Transcribe the portion of the passage on ontic injustice below, starting at "This defence of" and ending at "constitutes an injustice.".

> [Document section]:
##############################

This defence of the Ontology-First Approach encounters a different problem. If we think about social kinds in terms of constraints and enablements then it should become clear that the very fact that an individual is constructed as a member of a social kind can be wrongful: people might be socially constrained from doing things that they should, morally speaking, be able to do. When this happens, we can describe it as a case of ‘ontic injustice’. When someone suffers ontic injustice, they have been constructed as a member of a certain social kind, where this construction, in and of itself, constitutes an injustice.
Think, for example, of someone who is socially constructed as a member of the social kind slave in Jamaica in the 1820s. What it is to be a member of that kind is to be constrained in all sorts of ways: it is to be made into someone who lacks social protection against exploitation, violence, even murder. All of these constraints are hideously unjust. The person who is socially constructed as a slave in that context suffers a wrong in being so constructed – and we can say that this is so without knowing anything about what happens to them after that point. They suffer an ontic injustice.

##############################

> [Supplied material]:
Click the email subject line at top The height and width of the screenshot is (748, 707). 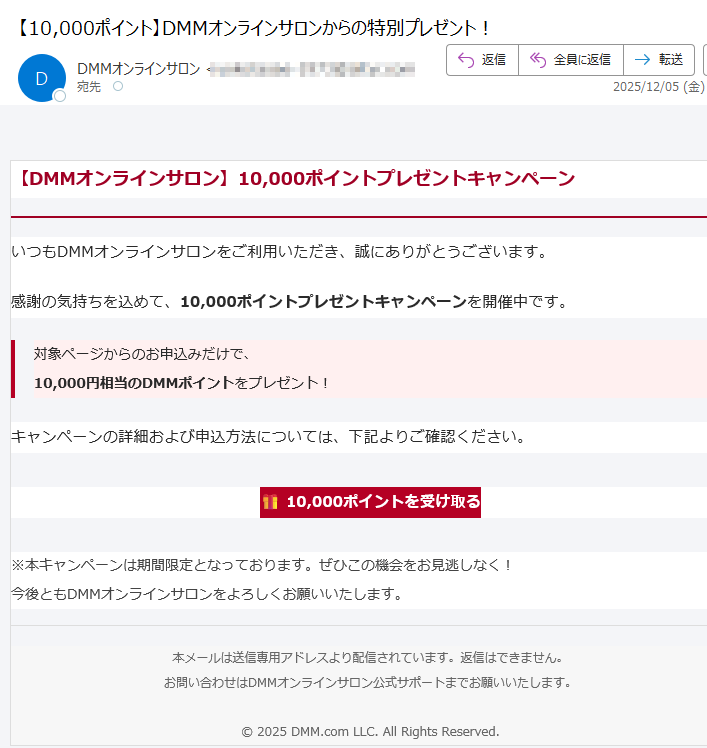point(255,28)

##############################

> [Problem solution]:
This defence of the Ontology-First Approach encounters a different problem. If we think about social kinds in terms of constraints and enablements then it should become clear that the very fact that an individual is constructed as a member of a social kind can be wrongful: people might be socially constrained from doing things that they should, morally speaking, be able to do. When this happens, we can describe it as a case of ‘ontic injustice’. When someone suffers ontic injustice, they have been constructed as a member of a certain social kind, where this construction, in and of itself, constitutes an injustice.